Loz.io is a company that provides log management and log analysis services. Their platform combines ELK as a cloud service and machine learning to derive new insights from machine data.

What is ELK?

ELK stack is an acronym used to describe an AWS log management platform consisting of three popular open-source projects: Elasticsearch, Logstash, and Kibana.

ELK gives customers the ability to:

  1. Aggregate logs from all systems and applications
  2. Analyze these logs, and
  3. Create visualizations for application and infrastructure monitoring.

 

How does Logz.io work with DeepCrawl?

Logz.io and DeepCrawl work together as follows:

  1. An account is created in Logz.io.
  2. Log files are shipped from the web server to Logz.io.
  3. Log files are aggregated and stored in Logz.io.
  4. An API token is generated in the Logz.io account.
  5. This API token is then saved in DeepCrawl.
  6. The API token is then used in the set up of the Logz.io connection in DeepCrawl.
  7. A query is then created in DeepCrawl to fetch log file data through the API.
  8. DeepCrawl sends an authentication request to the API using the API token.
  9. Logz.io API accepts the token and allows DeepCrawl to start requesting log file data based on the query.
  10. The log file data is crawled, processed, and visualized in DeepCrawl, along with other data sources.

 

How to set-up and configure Logz.io and DeepCrawl

When integrating with Logz.io, it is crucial to make sure:

  1. Log files are shipping to the Logz.io ELK stack, and
  2. DeepCrawl is set-up to access log files from Logz.io.

Let's go through these two steps in detail.

Shipping log files to Logz.io

Before DeepCrawl can crawl log files, they need to be shipped to Logz.io ELK stack for storage and processing.
Logz.io provides a list of all the shipping solutions in their documentation and the dashboard.

Logz.io log shipping

Our team strongly recommends going through the shipping options with your engineering or IT teams to better understand how to ship logs into Logz.io for your web server.

The most common shipping methods for Logz.io are Filebeat and Amazon S3 fetcher.

Filebeat

Filebeat is a lightweight open-source log shipping agent installed on a customer's HTTP server. Logz.io recommends it because it is the easiest way to get logs into their system.

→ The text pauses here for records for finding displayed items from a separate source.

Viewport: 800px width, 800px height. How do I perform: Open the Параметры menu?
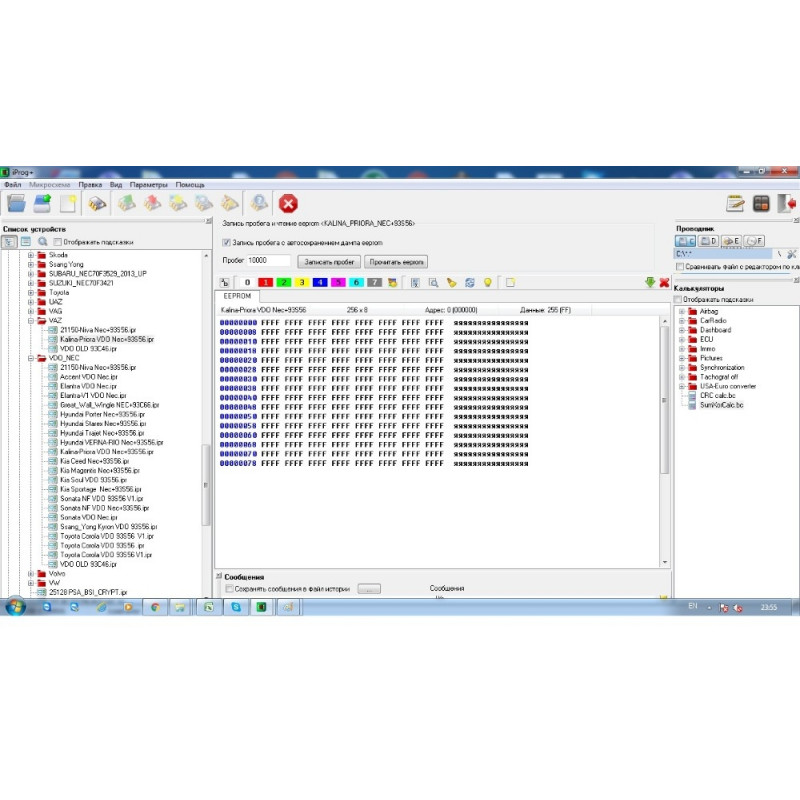tap(148, 185)
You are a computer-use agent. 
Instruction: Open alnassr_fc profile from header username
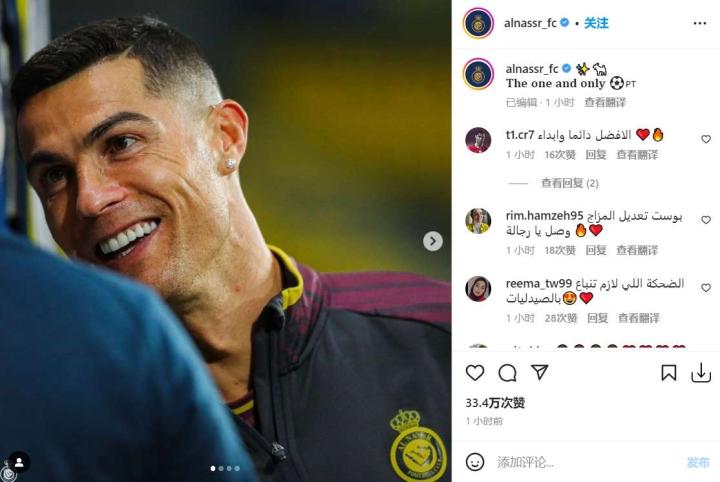[x=530, y=23]
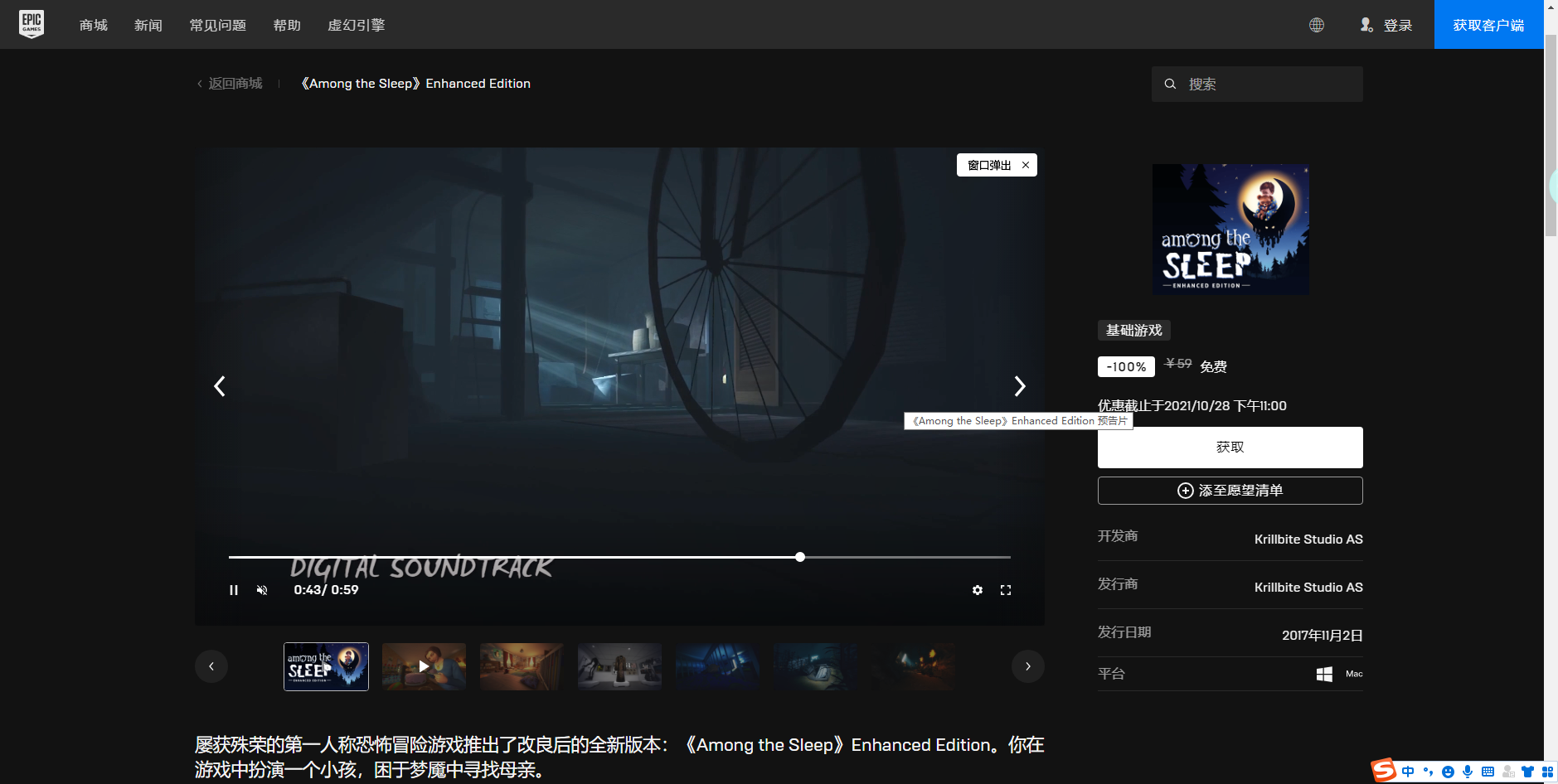Toggle Sogou Chinese/English input mode
Viewport: 1558px width, 784px height.
[1409, 771]
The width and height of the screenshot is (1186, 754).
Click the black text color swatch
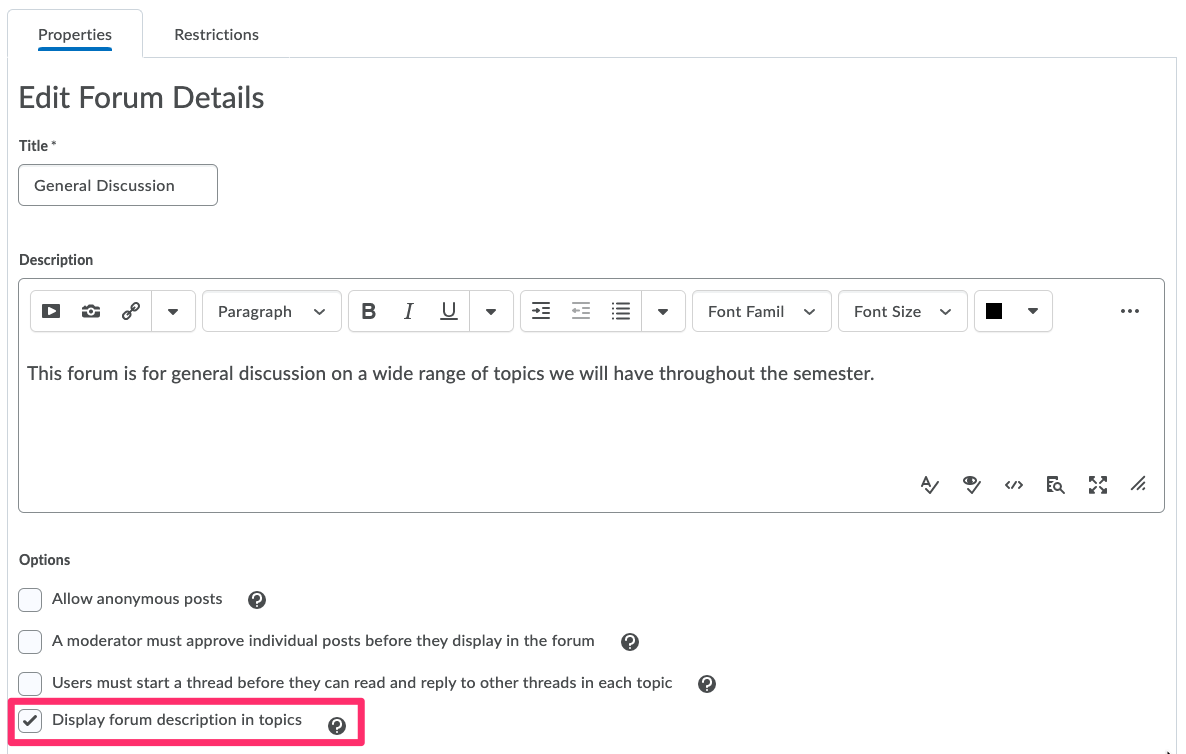[x=994, y=311]
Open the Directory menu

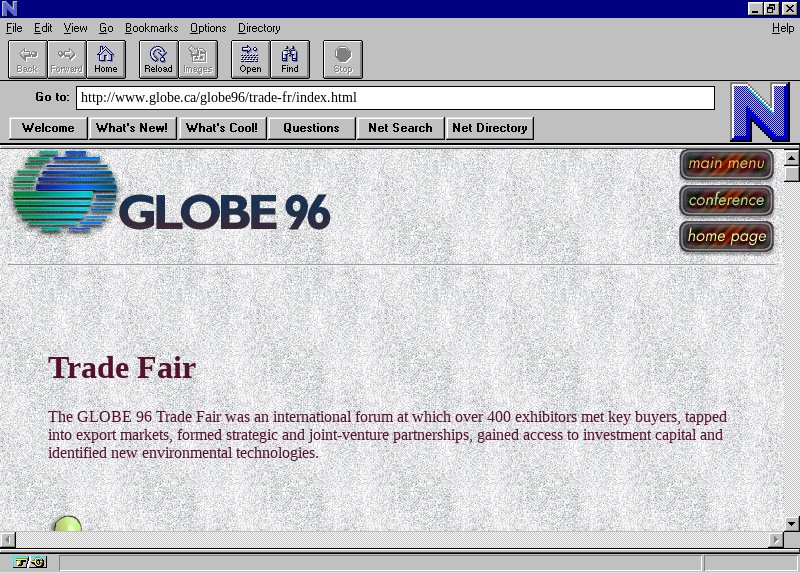[259, 28]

Logz.io also provide documentation on how to set-up Filebeat on the most common web servers:

Amazon S3 fetcher

Amazon Web Services can be used to ship certain services (for example, Cloudfront log files) to an S3 bucket, where the Logz.io Amazon S3 fetcher can be used to fetch the logs.

Our team recommends going through the documentation and technical set-up around this option with your engineering and/or IT teams.

Allowing DeepCrawl access to Logz.io

Once the log files have been shipped to the ELK stack in Logz.io, the DeepCrawl connection needs to be set-up.

1. Go to the Connected Apps page in DeepCrawl.

Connect Logz.io with DeepCrawl

2. Click “Add Logz.io account” and navigate to Logz.io.

Enter Logz.io token

3. Go to the Logz.io dashboard and click on the cog icon in the top right. Go to Tools > API tokens.

Generate Logz.io token

4. Click on “Add API token” and create an API token for DeepCrawl.

Add Logz.io API token

5. Copy and paste the API token into the Logz.io account info on the Connected Apps page in DeepCrawl.

Add Logz.io API token to DeepCrawl

6. The API token will then be saved in the Connected Apps page in your account.

Logz.io Added to DeepCrawl

 

Adding Log File data to a crawl

1. To select log files as a data source from Logz.io navigate to Step 2 in advance settings.

Logz.io Data Source

2. Scroll down to the Log Summary source, select Logz.io Log Manager and click on the “Add Logz.io Query” button.

Add Logz.io Query

3. The “Add Logz.io Query” button will open a query builder which, by default, contains pre-filled values for the most common server log file setup (more information about values below).

Logz.io and DeepCrawl Query Builder

4. Once the query builder is configured, hit the save button to allow DeepCrawl to crawl URLs from Logz.io API.

 

How to configure the query builder

The query builder can be used to customize the default values in DeepCrawl.

Query Builder Data Fields

The query builder requires analysis and editing to make sure that DeepCrawl can pull in log file data from Logz.io.

Our team has described each field below and how to make sure each can be checked to make sure the query builder is correctly set-up.

Base URL

The base URL value is the HTTP scheme (ie. https://) and domain (www.deepcrawl.com), which will be used to append to the beginning of relative URLs (.i.e. /example.html) in log file data.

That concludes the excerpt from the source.